What to do:
Each line of the data below holding the word "gear" must be copied.

Input data:
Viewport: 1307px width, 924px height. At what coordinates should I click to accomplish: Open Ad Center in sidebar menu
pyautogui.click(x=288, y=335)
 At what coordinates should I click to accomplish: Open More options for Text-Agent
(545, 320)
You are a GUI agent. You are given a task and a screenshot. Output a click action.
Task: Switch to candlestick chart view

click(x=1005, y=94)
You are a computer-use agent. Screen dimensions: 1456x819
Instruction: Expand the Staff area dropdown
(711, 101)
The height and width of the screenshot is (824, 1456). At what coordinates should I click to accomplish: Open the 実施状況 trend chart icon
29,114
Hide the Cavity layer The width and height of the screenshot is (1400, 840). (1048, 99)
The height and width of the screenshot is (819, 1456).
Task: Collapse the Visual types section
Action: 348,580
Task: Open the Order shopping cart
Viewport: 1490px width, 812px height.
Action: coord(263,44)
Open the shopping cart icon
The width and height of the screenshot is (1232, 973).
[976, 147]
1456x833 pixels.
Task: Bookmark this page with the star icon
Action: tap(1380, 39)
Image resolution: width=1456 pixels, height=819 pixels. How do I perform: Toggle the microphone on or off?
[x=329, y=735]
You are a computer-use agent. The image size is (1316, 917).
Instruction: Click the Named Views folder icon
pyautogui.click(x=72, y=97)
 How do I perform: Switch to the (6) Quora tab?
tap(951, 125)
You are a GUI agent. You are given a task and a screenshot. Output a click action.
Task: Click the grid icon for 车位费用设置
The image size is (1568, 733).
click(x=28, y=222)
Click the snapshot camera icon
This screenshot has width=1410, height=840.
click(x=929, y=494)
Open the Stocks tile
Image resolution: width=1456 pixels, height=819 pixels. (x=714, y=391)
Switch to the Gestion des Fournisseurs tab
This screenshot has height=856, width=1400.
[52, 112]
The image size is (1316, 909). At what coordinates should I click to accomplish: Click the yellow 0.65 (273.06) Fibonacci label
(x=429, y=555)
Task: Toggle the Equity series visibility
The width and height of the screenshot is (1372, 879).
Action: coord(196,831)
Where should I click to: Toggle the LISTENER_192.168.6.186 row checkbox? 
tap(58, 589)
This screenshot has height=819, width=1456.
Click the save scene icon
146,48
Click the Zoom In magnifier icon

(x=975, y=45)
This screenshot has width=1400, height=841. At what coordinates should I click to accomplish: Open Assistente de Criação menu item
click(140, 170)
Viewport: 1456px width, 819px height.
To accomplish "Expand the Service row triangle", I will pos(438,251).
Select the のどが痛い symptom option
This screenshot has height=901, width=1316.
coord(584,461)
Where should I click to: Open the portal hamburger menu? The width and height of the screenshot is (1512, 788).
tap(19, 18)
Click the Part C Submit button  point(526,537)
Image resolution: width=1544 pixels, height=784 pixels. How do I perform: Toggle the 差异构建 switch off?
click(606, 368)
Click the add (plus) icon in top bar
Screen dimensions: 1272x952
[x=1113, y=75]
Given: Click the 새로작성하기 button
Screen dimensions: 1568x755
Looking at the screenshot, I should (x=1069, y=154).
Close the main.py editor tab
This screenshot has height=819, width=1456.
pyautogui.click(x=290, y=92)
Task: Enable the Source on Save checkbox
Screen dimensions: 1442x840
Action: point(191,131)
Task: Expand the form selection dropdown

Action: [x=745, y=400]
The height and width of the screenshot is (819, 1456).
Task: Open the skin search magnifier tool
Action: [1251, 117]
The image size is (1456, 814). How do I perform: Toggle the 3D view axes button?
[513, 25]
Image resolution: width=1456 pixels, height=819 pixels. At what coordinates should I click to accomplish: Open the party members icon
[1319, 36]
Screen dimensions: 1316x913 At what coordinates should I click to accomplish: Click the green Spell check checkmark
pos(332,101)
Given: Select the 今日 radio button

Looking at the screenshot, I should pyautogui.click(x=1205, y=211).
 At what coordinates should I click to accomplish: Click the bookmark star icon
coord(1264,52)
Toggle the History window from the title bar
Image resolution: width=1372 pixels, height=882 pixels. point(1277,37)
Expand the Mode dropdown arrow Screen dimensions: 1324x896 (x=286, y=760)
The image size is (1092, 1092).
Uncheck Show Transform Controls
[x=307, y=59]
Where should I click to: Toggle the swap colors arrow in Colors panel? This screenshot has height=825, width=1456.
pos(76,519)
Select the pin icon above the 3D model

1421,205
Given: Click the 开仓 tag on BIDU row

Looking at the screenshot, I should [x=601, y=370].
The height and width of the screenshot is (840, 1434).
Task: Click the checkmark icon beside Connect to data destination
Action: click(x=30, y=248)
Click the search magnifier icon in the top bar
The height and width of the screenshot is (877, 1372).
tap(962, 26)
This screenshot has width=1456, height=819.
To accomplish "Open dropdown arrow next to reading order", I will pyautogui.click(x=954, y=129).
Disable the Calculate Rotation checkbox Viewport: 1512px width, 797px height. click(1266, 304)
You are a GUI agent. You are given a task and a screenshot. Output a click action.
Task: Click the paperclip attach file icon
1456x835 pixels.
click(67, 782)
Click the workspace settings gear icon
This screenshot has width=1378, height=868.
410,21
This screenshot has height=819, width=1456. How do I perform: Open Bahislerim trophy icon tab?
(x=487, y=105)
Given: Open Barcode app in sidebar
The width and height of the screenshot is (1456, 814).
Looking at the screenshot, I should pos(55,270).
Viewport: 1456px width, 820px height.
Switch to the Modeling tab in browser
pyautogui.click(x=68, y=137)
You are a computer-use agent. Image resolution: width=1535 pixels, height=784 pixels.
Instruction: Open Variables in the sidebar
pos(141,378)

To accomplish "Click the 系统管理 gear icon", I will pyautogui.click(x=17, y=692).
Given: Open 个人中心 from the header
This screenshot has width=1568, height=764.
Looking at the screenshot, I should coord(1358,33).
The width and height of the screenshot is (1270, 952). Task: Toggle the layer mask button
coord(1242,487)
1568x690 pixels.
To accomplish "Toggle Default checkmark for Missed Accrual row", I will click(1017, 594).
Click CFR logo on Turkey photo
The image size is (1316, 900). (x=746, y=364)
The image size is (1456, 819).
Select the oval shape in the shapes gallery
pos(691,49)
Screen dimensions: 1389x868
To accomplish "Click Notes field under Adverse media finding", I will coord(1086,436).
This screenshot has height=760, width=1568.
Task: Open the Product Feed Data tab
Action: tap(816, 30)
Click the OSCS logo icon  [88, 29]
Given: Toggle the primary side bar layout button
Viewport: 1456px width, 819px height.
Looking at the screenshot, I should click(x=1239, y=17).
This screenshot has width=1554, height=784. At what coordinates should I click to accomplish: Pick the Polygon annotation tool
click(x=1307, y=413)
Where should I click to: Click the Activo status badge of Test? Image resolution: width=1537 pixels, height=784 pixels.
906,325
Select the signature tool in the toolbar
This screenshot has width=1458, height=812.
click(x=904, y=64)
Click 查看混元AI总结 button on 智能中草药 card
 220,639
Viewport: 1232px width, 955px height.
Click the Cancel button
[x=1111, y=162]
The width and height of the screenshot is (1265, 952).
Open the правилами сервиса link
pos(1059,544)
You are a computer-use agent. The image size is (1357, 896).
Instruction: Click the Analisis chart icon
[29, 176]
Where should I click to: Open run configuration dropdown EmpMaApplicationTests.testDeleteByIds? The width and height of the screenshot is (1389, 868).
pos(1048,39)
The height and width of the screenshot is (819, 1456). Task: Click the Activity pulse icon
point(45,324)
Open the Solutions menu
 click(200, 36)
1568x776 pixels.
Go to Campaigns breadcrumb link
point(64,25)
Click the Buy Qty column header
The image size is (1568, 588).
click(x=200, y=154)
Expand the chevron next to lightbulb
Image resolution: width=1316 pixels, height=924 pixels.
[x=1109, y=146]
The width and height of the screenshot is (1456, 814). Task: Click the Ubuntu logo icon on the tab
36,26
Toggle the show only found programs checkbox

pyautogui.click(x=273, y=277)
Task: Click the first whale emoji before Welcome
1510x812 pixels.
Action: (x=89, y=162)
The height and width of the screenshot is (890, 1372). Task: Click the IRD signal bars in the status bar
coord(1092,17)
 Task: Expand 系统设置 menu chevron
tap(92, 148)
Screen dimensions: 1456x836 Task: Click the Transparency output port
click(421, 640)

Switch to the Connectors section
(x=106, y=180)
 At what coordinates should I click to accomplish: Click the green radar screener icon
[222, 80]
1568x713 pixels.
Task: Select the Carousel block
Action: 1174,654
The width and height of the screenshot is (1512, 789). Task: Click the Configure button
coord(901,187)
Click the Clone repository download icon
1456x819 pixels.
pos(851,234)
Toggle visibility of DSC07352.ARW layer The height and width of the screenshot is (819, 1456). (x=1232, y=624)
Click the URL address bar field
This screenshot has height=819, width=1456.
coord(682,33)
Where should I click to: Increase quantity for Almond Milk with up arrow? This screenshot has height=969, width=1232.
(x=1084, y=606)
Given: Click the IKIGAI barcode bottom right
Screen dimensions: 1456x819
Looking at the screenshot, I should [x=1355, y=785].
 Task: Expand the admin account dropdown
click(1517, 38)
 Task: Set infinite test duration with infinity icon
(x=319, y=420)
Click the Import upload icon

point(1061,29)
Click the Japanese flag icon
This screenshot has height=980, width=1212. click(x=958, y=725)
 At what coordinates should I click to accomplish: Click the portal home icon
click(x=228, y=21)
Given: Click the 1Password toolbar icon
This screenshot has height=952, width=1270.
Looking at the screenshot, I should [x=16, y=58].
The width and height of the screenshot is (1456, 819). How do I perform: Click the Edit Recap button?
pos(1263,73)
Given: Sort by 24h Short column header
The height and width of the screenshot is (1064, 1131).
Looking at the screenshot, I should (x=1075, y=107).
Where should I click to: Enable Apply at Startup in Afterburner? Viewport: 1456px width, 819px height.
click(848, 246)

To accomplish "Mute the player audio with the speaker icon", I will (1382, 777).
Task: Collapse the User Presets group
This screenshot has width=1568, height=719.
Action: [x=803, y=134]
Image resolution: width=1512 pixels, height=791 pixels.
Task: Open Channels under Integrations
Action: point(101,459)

Completed exercise:
Click the workspace settings gear icon
To accomplish "Click the 系统管理 gear icon", I will pyautogui.click(x=17, y=692).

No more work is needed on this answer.